Outlook During the briefing to analysts, management
said the potential weaker IB deals in Malaysia in 1H13 due to the political
headwinds despite it maintained mildly positive on the 1H13 outlook which is
seen driven by consumer banking. Meanwhile, the group remained positive on its recent
RBS acquisition, although the main earnings rise would only be kicking in from
2H13 in our view.
Change to Forecasts We have cut our FY13E PAT estimate by 4.4% to RM4,610m
for CIMB as we lowered our non-interest income estimate due to a likely weak
1H13 on slower IB deals due to the political headwinds.
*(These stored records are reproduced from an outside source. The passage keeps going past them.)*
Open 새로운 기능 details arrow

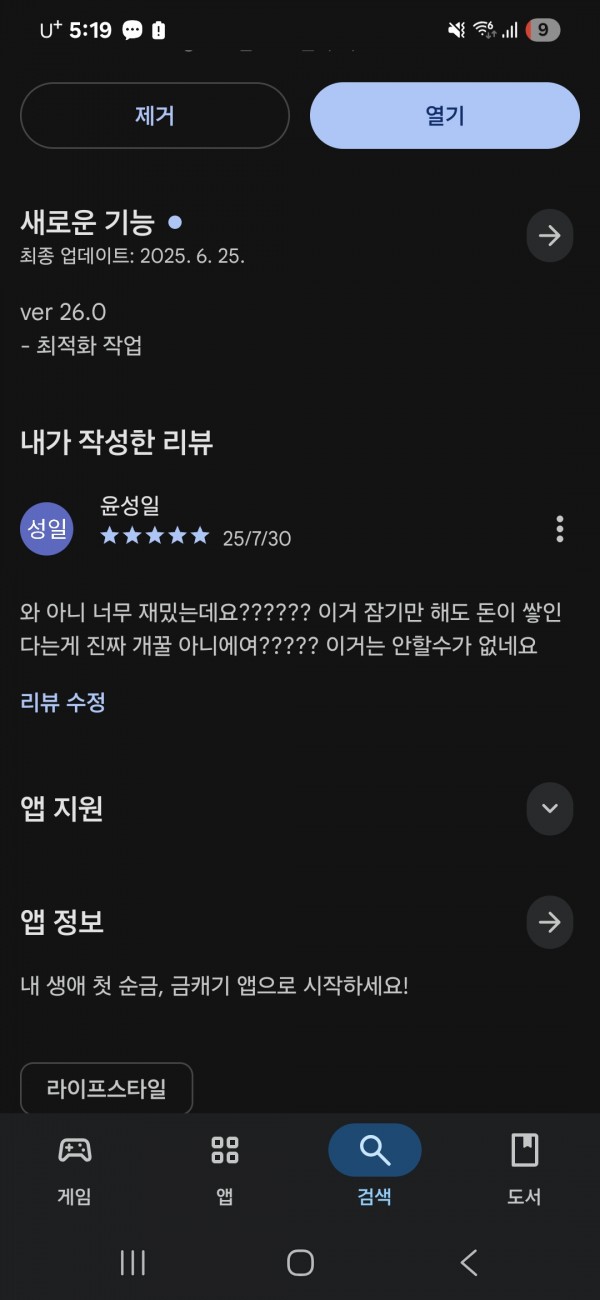(550, 236)
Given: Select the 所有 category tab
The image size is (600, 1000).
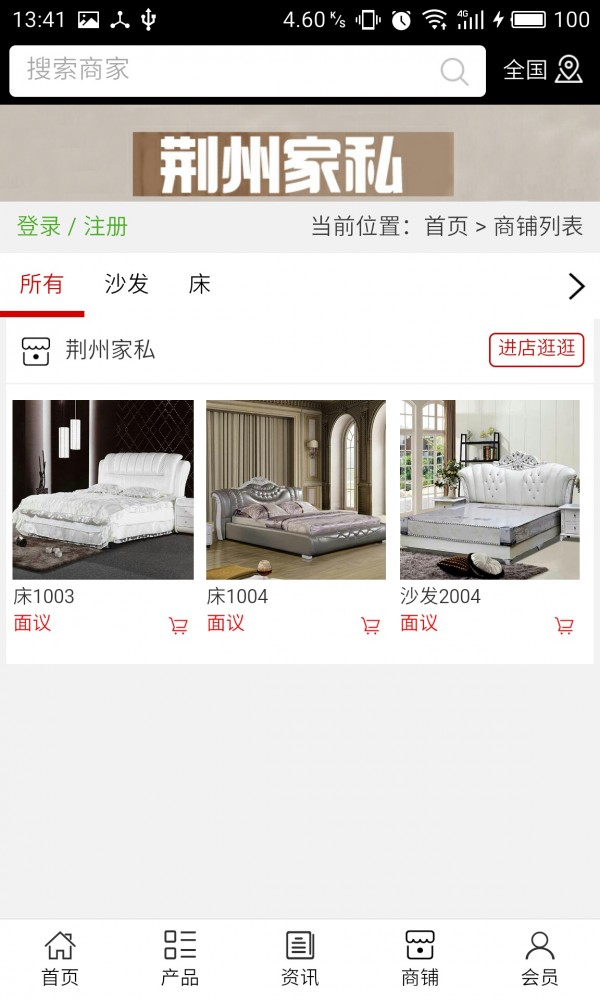Looking at the screenshot, I should [41, 284].
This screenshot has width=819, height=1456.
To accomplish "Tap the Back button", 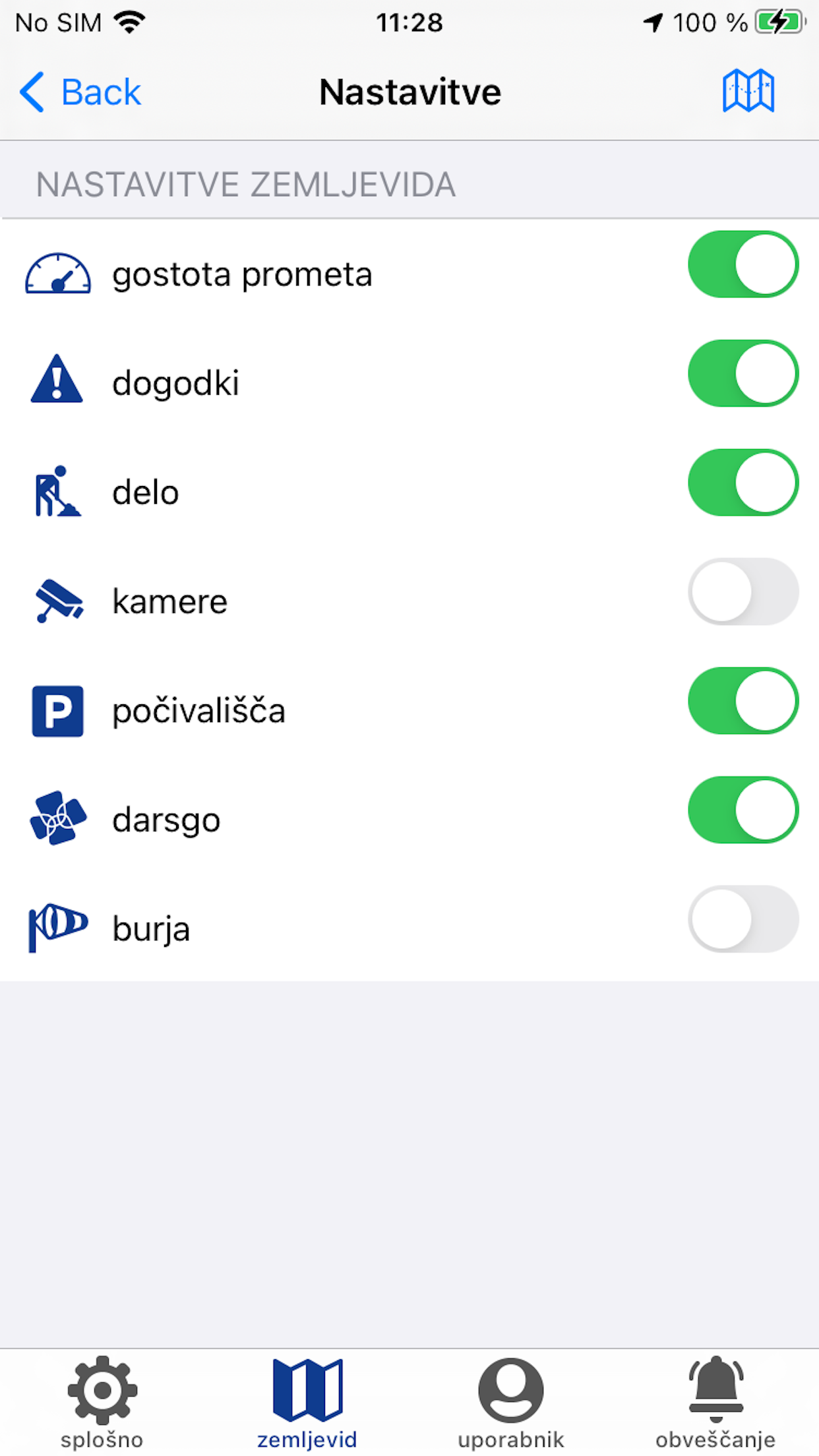I will coord(78,91).
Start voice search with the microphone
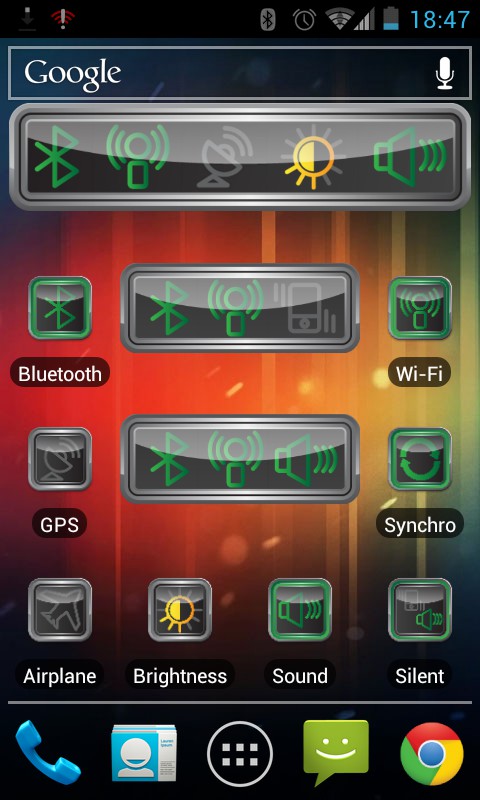The image size is (480, 800). (444, 73)
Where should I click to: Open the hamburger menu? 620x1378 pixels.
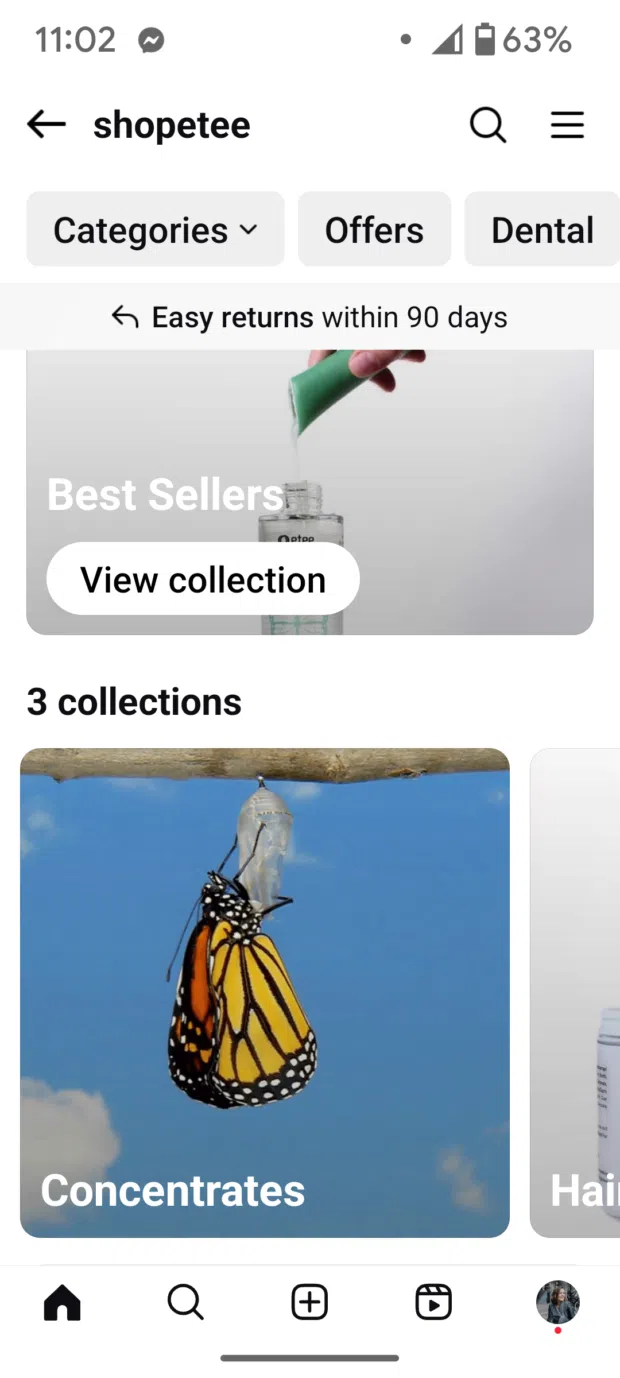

Rating Downgraded to MARKET PERFORM
We are downgrading
our rating on CIMB to a MARKET PERFORM due to its higher earnings uncertainty
in 1H2013 and inline with lower earnings estimates as well as a lower targeted
PBV multiple.
Valuation We are lowering our target price to RM7.70,
being at 1.9x the FY13 book value (from a TP of RM8.20 at 2.0x BV).
Risks Tighter lending rules and a margin squeeze.